Now Microsoft and Google make quantum breakthroughs






Technology giant Microsoft has joined rival Google in announcing important advances in quantum computing, the next stage in smaller and ever more capable computers.

Yesterday Microsoft chief executive officer Satya Nadella announced the technology company had developed a “full-stack, open cloud ecosystem” to bring the benefits of quantum computing to developers around the world.

He said that it had made breakthroughs in qubit control technology at its Quantum Laboratory at the University of Sydney.

In a quantum computer, data is stored at the sub-atomic level with a qubit a quantum bit of information.

Nadella said in a statement these breakthroughs “allow us to scale beyond the physical limitations of current systems.

“We now have the ability to control up to 50,000 qubits through simply three wires, a cryogenic CMOS design, and a 1cm2 chip computing near absolute zero temperatures.”

Just over a week ago in a paper published in the journal, Nature, scientists at Google reported they had achieved quantum supremacy, a long-awaited milestone in quantum computing.

The announcement is a world first by a team led by John Martinis, an experimental physicist at the University of California, Santa Barbara, and Google in Mountain View, California.

Martinis said that its quantum computer carried out a specific calculation that is beyond the practical capabilities of regular, ‘classical’ machines.
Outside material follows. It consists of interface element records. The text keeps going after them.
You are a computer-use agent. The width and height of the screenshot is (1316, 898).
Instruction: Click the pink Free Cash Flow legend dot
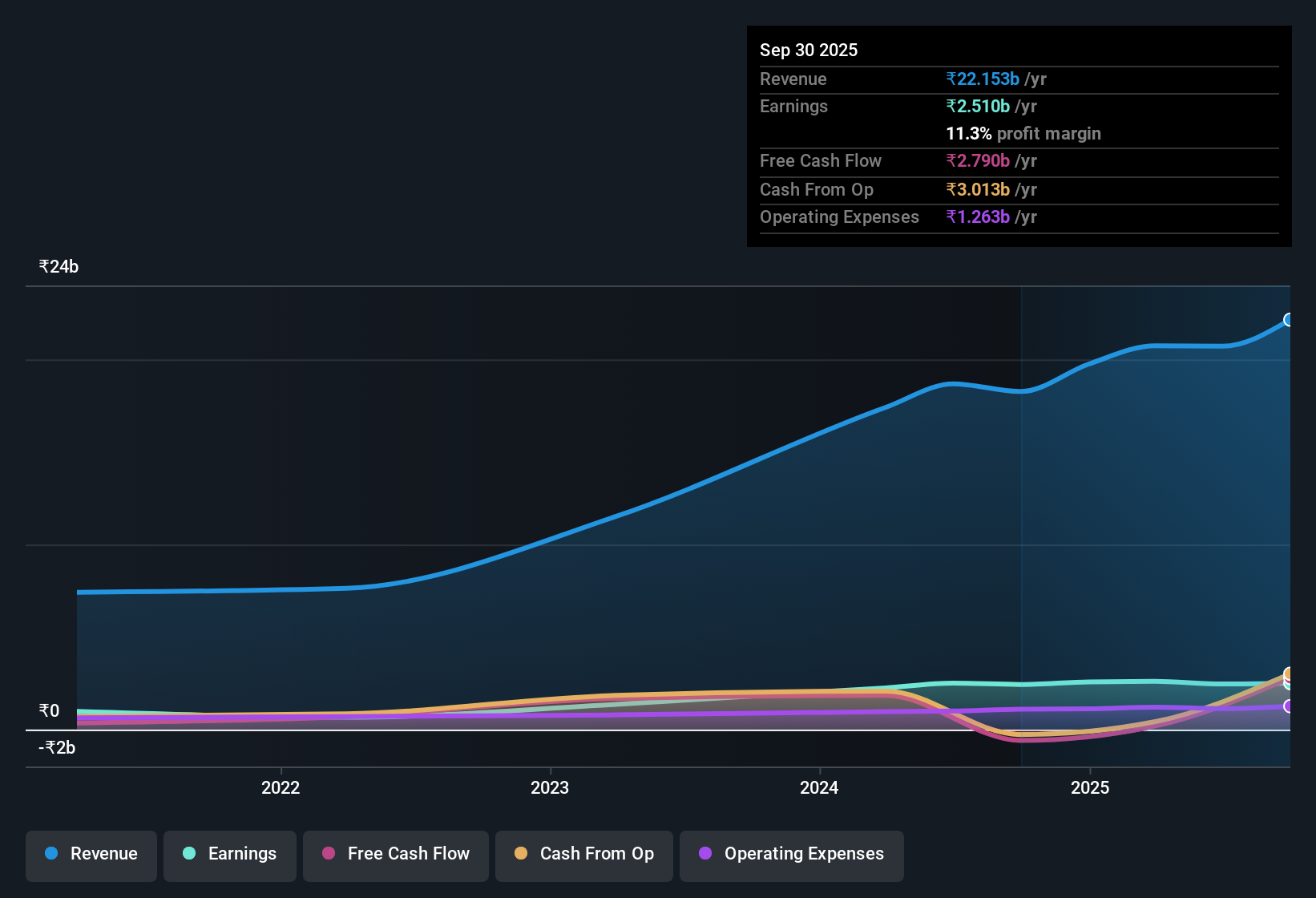pos(328,854)
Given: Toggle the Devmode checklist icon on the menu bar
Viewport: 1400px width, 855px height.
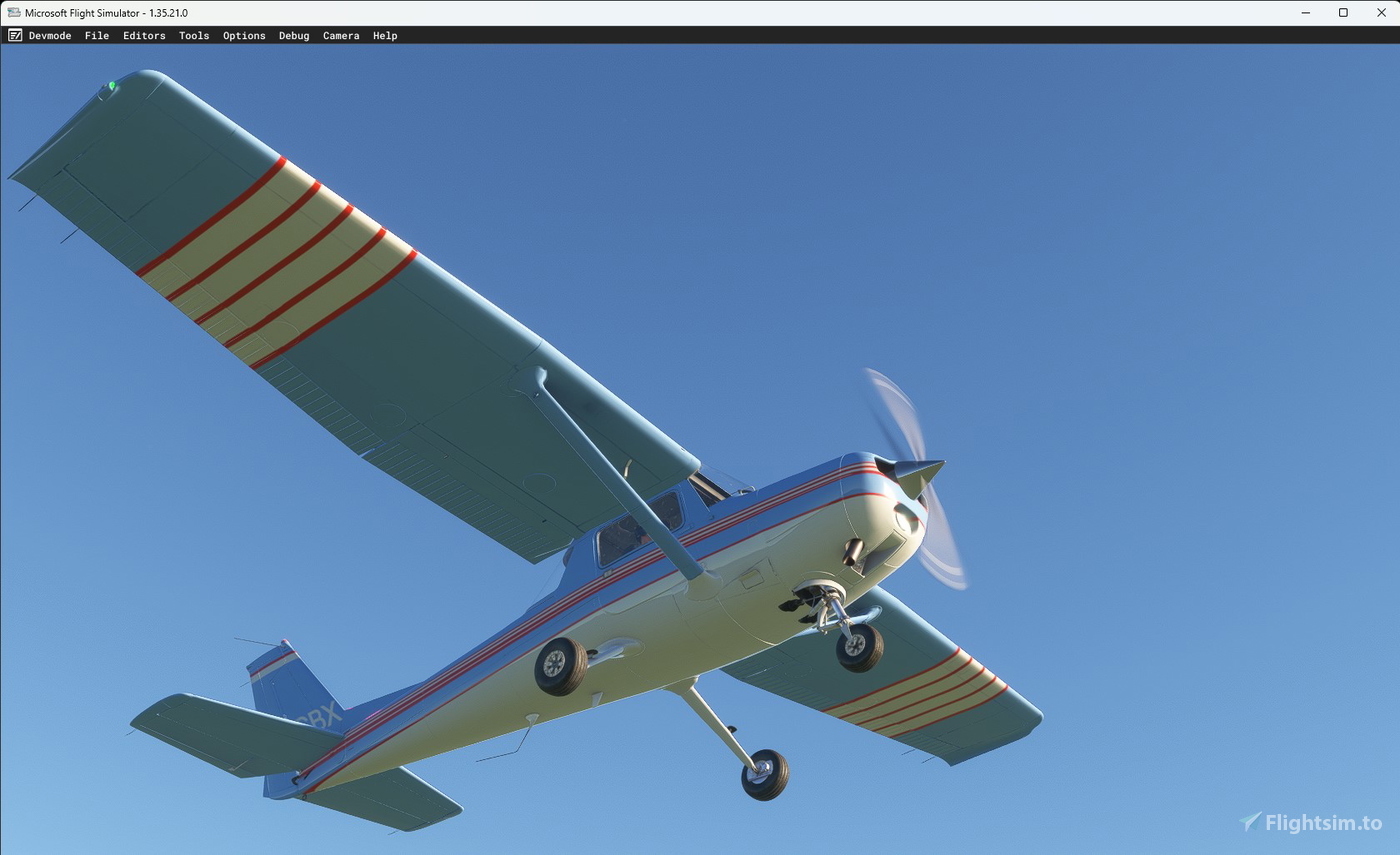Looking at the screenshot, I should coord(15,35).
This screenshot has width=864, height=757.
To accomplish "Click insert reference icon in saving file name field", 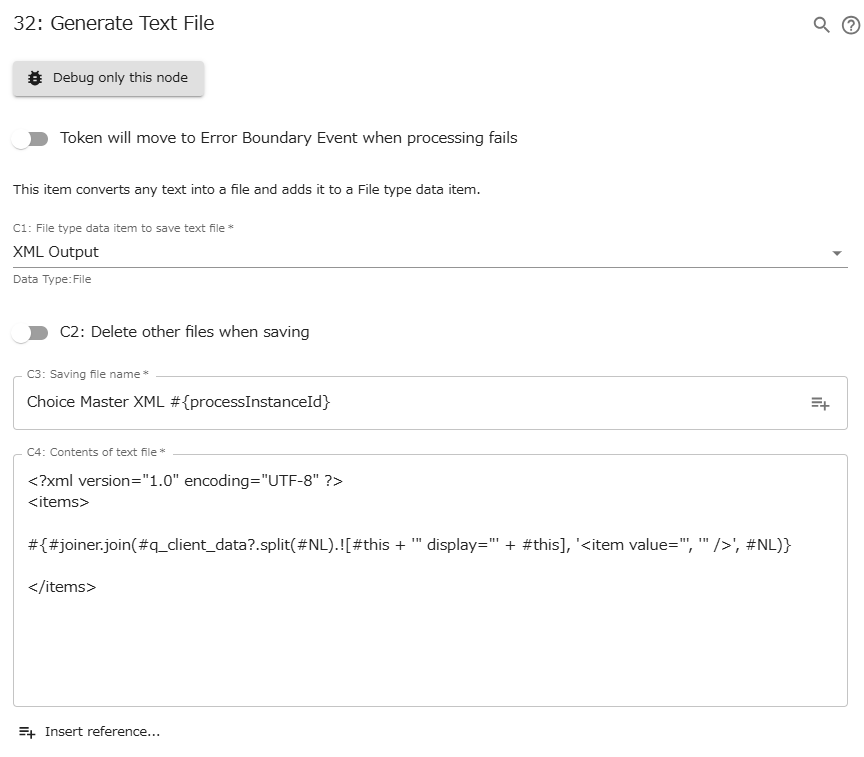I will point(820,403).
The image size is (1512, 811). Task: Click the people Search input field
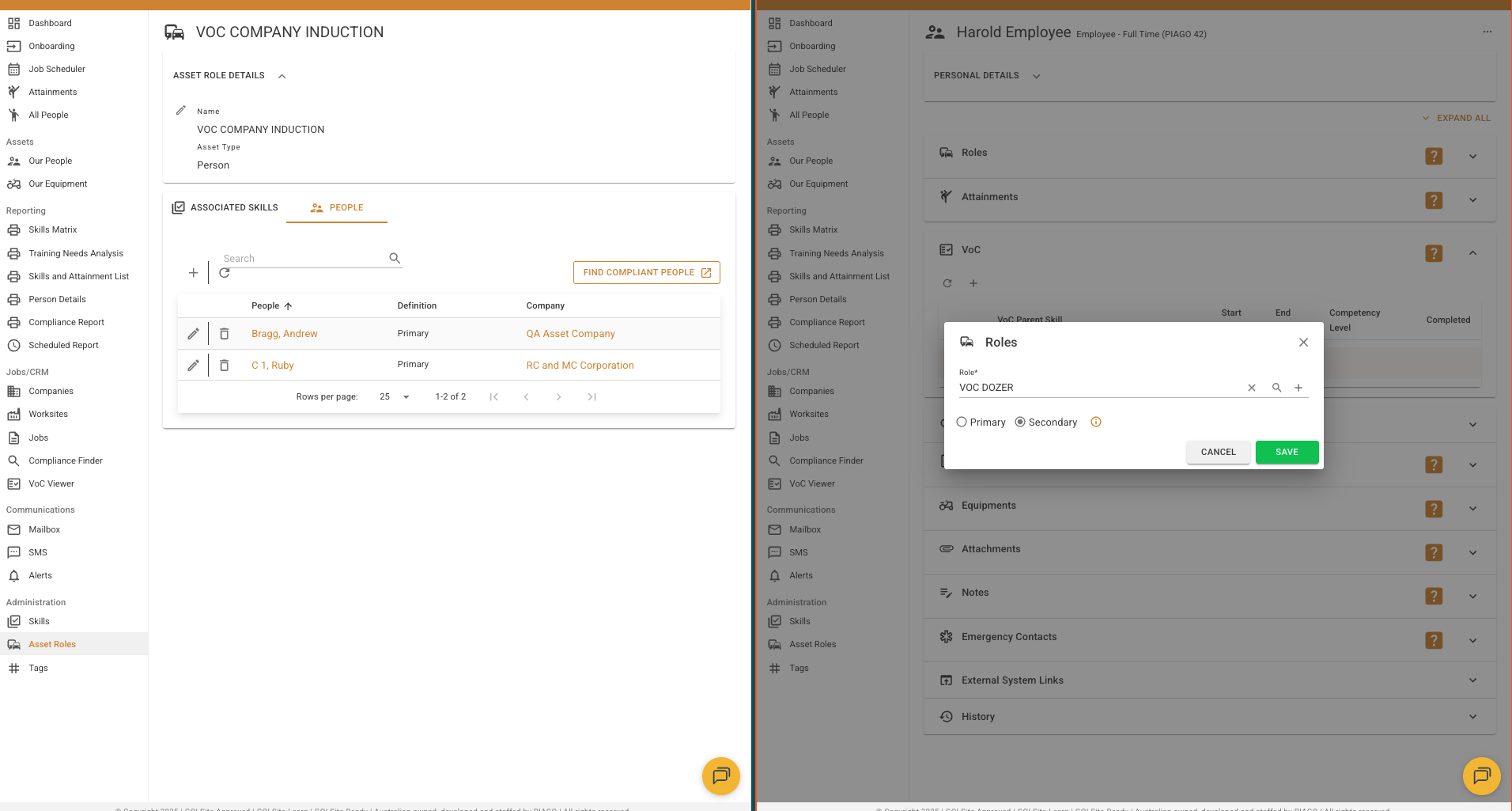coord(304,259)
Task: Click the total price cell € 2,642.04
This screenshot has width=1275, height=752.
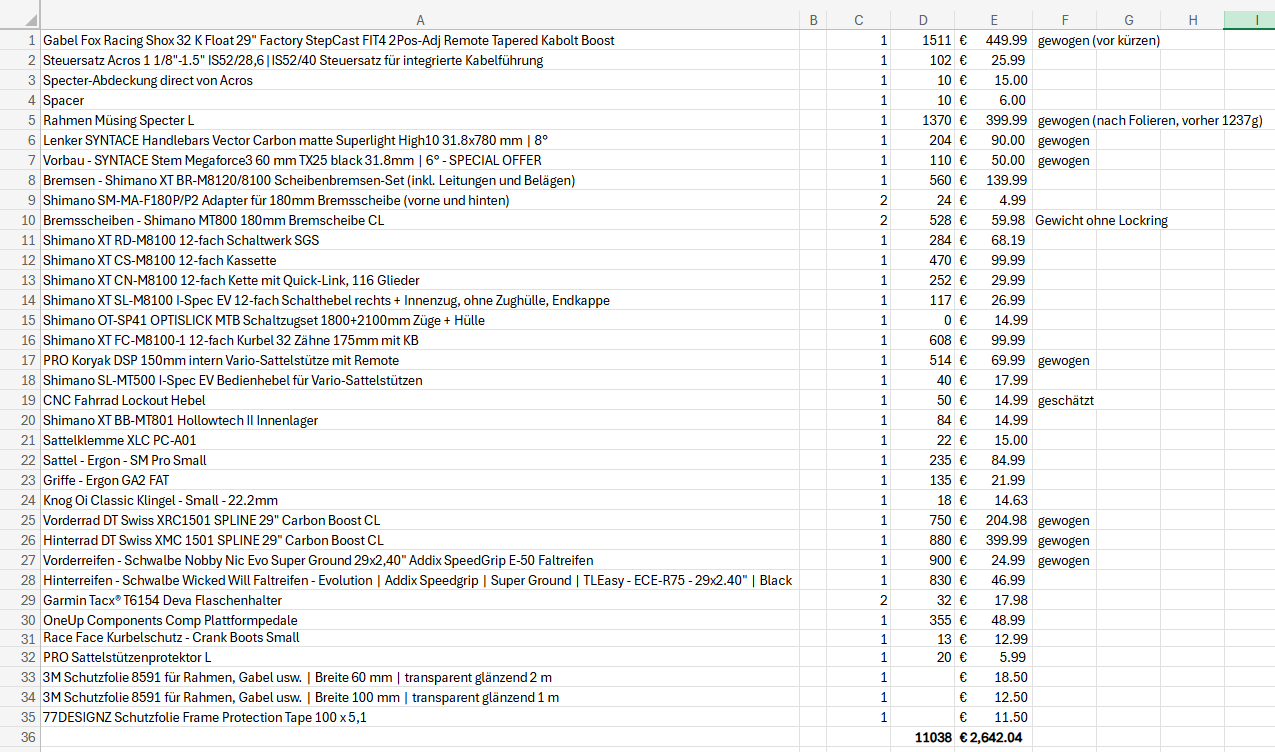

The same calculation would take even the best classical supercomputer 10,000 years to complete, Google estimates.

Behind the Microsoft announcement is an engineering development at the Microsoft Quantum Lab Sydney, led by Scientific Director and Professor at the University of Sydney, David Reilly.

The device developed at Sydney is ‘hardware agnostic’, meaning it is built to work with any type of quantum computing hardware.

Professor Reilly said: “It is fair to say the chip we have developed is one of the most sophisticated micro-devices ever made.

“It has miniaturised the complex support networks that are making early-stage quantum computers possible.

“This means the next step, which is to scale-up to devices that actually solve real-world problems, enters the realm of possibility.”

Professor Reilly will publish further details in the coming months.